Il primo tempo si concluse 2-0 per gli uomini di Bărbulescu, ma da Moreni arrivò una voce incredibile. Il Flacăra stava vincendo 9 a 1. Immediatamente la partita prese un’altra piega e nel giro di poco tempo il risultato fu di 18-0, con quattro autogol dei falsi difensori dello Slatina. I giocatori stavano per andare sotto la doccia, ma la farsa non poteva ancora finire. Fu messo in piedi una specie di tempo ad oltranza nel caso in cui da Moreni fossero arrivate notizie negative. La partita finì solo quando si fu sicuri del risultato acquisito. A Moreni la partita era finita soltanto 2-1, un informatore si era confuso, sbagliando di grosso il risultato.
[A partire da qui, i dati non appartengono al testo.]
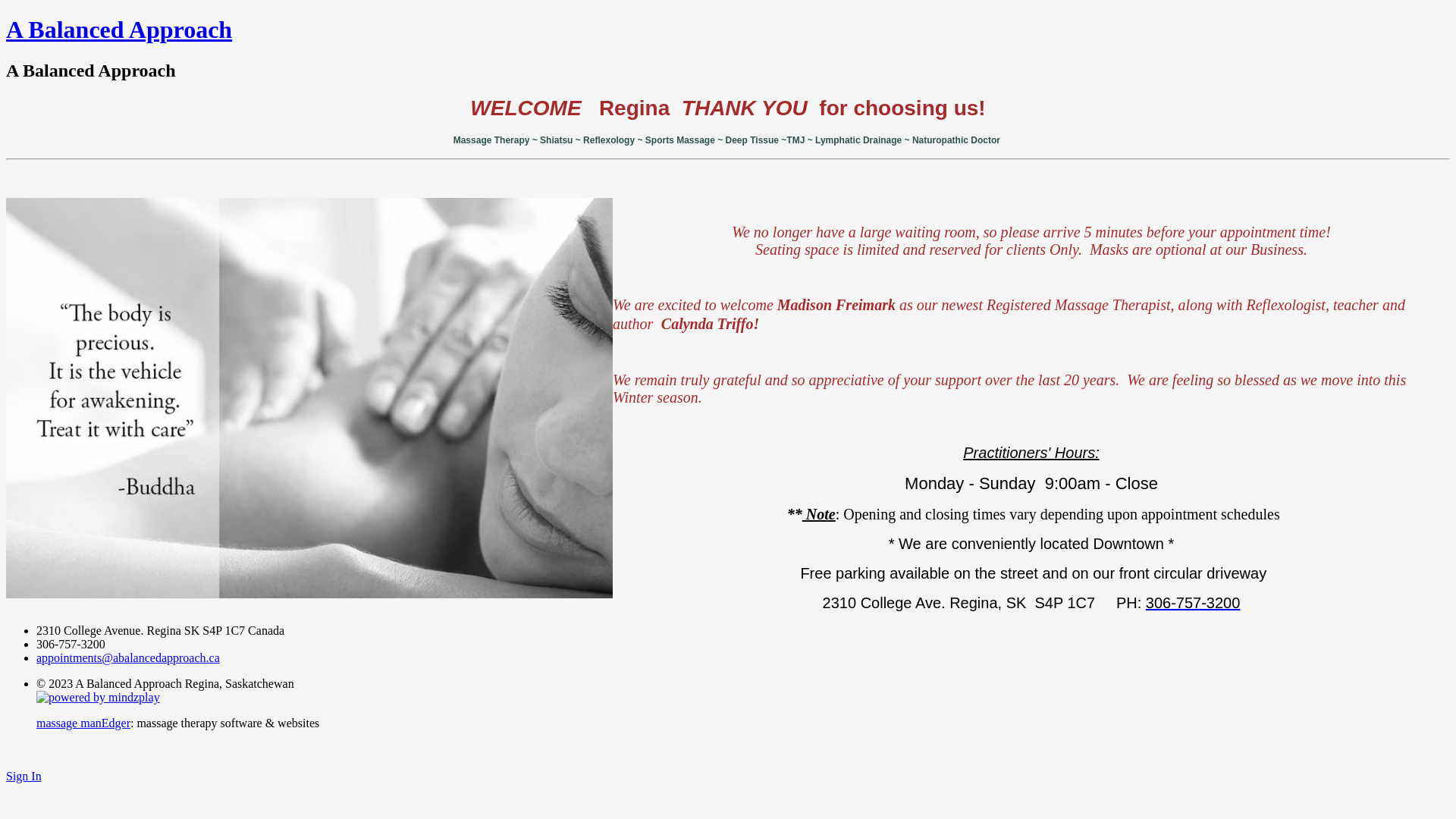
306-757-3200 Element type: text (1192, 602)
massage manEdger Element type: text (83, 722)
A Balanced Approach Element type: text (119, 29)
Sign In Element type: text (23, 775)
appointments@abalancedapproach.ca Element type: text (127, 657)
Given the description of an element on the screen output the (x, y) to click on. 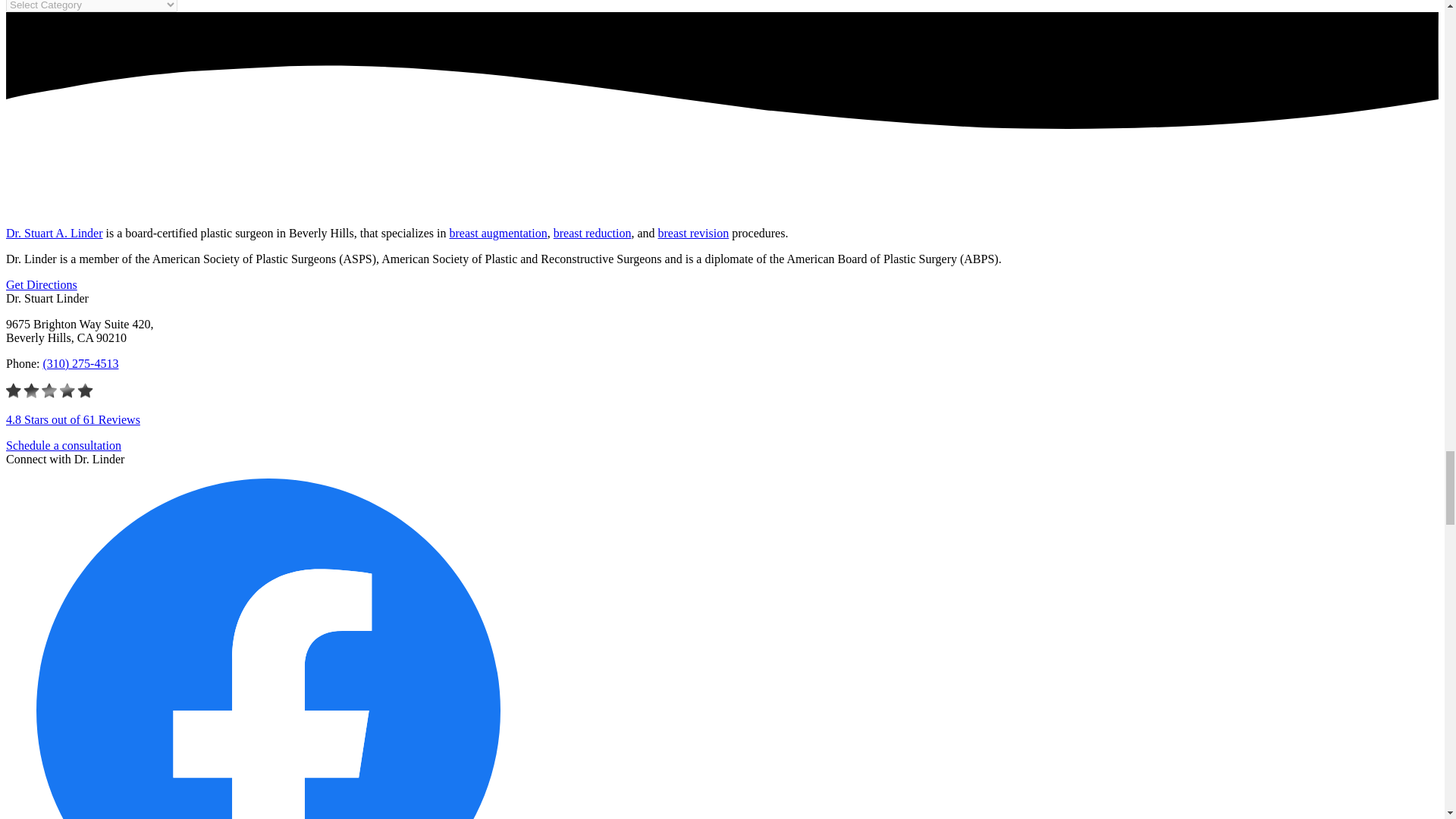
Meet Dr. Linder (54, 232)
Beverly Hills Breast Revision Surgeon (693, 232)
Beverly Hills Breast Reduction Surgeon (592, 232)
Beverly Hills Breast Augmentation Surgeon (497, 232)
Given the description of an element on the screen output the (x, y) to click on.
L’anno successivo arrivò anche la promozione in prima divisione, che fu salutata nel 1982 dall’inizio dei lavori per il nuovo stadio. La squadra di Scornicești, che nel frattempo era diventata Olt Scornicești, non poteva giocare in un piccolo impianto. Ma come già in passato, Bărbulescu esagerò, progettando uno stadio da 30mila posti. Non ci sarebbe niente di male, se non fosse che la città aveva poco più di 10mila abitanti. Gli anni Ottanta furono spesi saldamente in Divisia A, sfiorando più volte la qualificazione europea. Nel 1988 arrivò l’inaugurazione dello stadio, ma ormai il tempo della squadra era segnato. Nel 1990 l’Olt arrivò ultima in campionato e venne sciolta. Destino simile alla città che, come riportato da Internazionale in un reportage su Scornicești a firma Daniele Ongaro: “tutti cominciarono a smantellare e portarsi a casa pezzi di aziende pubbliche, chi un trattore, chi una porta, chi un maiale. […] La ribellione ai Ceauşescu, da queste parti, aveva preso la forma della distruzione assoluta”.